======== Extracted data

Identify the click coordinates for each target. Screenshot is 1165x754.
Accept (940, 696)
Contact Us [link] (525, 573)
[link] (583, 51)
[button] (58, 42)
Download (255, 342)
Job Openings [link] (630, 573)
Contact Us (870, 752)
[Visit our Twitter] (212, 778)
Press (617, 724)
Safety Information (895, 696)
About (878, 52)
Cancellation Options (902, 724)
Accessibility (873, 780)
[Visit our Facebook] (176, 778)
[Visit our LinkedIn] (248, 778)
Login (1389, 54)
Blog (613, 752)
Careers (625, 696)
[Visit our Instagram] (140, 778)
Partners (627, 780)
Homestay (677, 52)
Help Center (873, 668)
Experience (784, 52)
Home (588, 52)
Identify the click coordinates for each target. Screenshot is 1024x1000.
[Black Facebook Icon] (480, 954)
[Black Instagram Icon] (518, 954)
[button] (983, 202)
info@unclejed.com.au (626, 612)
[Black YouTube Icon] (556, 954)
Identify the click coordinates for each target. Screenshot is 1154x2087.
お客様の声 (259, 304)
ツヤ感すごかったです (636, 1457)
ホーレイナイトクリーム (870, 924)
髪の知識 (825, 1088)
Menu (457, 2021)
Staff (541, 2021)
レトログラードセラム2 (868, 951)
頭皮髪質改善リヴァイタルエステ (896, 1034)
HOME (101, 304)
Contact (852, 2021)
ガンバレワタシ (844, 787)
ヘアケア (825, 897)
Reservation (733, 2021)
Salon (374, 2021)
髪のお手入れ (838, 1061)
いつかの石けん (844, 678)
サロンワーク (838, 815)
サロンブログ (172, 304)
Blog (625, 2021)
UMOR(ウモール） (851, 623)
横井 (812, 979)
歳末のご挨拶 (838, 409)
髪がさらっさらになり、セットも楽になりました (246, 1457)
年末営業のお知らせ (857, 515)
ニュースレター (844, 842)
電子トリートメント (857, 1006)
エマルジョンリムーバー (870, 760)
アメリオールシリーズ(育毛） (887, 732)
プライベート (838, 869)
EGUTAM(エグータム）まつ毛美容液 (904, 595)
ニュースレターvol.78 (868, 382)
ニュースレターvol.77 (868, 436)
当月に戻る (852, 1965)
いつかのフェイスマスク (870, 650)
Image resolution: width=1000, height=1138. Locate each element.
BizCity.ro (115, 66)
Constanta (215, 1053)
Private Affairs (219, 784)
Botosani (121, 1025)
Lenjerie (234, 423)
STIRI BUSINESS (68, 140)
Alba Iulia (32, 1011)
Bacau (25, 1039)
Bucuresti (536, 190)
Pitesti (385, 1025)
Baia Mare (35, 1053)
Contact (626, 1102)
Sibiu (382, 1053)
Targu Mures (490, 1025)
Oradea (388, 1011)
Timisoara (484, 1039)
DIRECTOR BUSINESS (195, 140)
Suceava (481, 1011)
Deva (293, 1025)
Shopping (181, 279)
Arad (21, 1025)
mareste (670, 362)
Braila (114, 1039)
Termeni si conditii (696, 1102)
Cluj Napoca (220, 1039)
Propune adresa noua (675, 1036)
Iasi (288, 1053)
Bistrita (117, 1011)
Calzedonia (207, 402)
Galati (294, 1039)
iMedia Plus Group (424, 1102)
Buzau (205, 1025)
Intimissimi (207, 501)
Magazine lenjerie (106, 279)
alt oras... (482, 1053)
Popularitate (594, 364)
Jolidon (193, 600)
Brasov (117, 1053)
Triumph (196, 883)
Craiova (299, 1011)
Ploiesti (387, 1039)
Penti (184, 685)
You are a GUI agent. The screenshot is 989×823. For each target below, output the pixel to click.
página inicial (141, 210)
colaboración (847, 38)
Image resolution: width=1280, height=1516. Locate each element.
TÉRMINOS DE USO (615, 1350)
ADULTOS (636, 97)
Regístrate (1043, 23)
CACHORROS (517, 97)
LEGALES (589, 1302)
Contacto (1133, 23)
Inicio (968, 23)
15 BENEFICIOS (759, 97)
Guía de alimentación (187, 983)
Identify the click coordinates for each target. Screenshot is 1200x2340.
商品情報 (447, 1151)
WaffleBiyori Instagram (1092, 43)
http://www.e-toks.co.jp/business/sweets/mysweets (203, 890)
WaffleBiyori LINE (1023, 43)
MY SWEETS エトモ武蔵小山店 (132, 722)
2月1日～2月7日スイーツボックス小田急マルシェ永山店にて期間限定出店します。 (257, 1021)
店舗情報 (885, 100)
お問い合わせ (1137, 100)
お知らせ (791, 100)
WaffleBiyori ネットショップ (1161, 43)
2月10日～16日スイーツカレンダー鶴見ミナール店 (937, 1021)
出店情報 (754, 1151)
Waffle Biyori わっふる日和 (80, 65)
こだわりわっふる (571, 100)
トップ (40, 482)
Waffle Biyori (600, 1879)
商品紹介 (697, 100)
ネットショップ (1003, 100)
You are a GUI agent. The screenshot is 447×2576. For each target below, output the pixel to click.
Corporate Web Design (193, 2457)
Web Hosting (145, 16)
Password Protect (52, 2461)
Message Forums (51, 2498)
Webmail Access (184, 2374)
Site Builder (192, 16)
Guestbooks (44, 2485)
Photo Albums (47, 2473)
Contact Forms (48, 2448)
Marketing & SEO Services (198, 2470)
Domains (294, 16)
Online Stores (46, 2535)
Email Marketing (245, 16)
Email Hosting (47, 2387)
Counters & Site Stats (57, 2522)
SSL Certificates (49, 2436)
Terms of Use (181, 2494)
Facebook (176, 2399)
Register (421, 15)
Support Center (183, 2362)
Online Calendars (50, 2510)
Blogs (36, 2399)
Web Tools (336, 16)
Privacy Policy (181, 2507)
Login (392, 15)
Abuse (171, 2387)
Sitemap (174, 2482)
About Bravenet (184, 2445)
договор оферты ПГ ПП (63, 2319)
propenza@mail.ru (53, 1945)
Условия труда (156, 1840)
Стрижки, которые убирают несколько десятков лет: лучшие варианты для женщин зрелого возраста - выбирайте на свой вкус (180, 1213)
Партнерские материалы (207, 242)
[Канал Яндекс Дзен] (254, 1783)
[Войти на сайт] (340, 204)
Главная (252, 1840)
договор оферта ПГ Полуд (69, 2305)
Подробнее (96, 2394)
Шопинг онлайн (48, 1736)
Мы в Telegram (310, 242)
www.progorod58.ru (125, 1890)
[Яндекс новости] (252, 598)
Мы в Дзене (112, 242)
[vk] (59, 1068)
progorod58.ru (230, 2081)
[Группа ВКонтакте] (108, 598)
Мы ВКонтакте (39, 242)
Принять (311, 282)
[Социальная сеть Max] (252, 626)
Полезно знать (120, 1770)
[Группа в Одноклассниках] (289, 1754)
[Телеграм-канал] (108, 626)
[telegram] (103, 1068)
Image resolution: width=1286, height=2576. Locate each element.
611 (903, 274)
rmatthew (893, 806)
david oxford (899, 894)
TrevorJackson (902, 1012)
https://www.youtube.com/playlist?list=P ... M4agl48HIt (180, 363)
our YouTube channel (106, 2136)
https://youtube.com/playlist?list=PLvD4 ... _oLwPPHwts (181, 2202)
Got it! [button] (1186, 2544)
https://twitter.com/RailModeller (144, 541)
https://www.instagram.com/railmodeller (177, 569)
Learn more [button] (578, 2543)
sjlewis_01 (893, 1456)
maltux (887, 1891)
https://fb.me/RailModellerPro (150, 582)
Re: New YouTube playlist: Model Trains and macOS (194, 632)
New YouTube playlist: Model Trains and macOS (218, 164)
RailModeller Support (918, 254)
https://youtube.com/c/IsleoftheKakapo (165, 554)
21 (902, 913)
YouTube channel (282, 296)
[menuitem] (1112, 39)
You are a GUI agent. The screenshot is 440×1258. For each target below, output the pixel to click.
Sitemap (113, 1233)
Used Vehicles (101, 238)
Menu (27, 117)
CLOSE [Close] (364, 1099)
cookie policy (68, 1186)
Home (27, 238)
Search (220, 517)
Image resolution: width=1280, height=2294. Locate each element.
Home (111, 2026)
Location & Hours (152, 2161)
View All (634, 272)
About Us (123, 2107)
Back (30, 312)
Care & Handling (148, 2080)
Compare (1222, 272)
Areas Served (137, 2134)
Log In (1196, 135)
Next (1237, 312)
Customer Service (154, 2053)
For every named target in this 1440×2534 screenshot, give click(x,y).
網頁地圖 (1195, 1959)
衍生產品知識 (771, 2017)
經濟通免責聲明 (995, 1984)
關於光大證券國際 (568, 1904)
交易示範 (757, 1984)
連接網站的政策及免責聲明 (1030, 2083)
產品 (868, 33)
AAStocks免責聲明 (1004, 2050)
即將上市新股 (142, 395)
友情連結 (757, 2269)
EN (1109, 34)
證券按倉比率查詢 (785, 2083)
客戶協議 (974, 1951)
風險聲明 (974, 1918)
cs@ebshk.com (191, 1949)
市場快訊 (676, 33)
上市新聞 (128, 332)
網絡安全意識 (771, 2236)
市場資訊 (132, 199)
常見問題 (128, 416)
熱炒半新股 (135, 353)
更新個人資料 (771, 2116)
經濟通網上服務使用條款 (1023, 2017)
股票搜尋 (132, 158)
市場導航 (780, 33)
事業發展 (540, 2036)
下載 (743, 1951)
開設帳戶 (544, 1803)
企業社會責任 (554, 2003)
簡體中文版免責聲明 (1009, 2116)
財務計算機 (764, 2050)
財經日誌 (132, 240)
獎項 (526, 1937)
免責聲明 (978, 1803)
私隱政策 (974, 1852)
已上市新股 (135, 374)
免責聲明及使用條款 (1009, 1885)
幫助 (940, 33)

================

■ Directive: Copy out the stretch of lines from the one containing "Targu Mures (490, 1025)" through the one containing "página inicial (141, 210)", both included, reproducing each line precisely.

■ Completed exercise:
Targu Mures (490, 1025)
Oradea (388, 1011)
Timisoara (484, 1039)
DIRECTOR BUSINESS (195, 140)
Suceava (481, 1011)
Deva (293, 1025)
Shopping (181, 279)
Arad (21, 1025)
mareste (670, 362)
Braila (114, 1039)
Termeni si conditii (696, 1102)
Cluj Napoca (220, 1039)
Propune adresa noua (675, 1036)
Iasi (288, 1053)
Bistrita (117, 1011)
Calzedonia (207, 402)
Galati (294, 1039)
iMedia Plus Group (424, 1102)
Buzau (205, 1025)
Intimissimi (207, 501)
Magazine lenjerie (106, 279)
alt oras... (482, 1053)
Popularitate (594, 364)
Jolidon (193, 600)
Brasov (117, 1053)
Triumph (196, 883)
Craiova (299, 1011)
Ploiesti (387, 1039)
Penti (184, 685)
You are a GUI agent. The screenshot is 989×823. For each target below, output the pixel to click.
página inicial (141, 210)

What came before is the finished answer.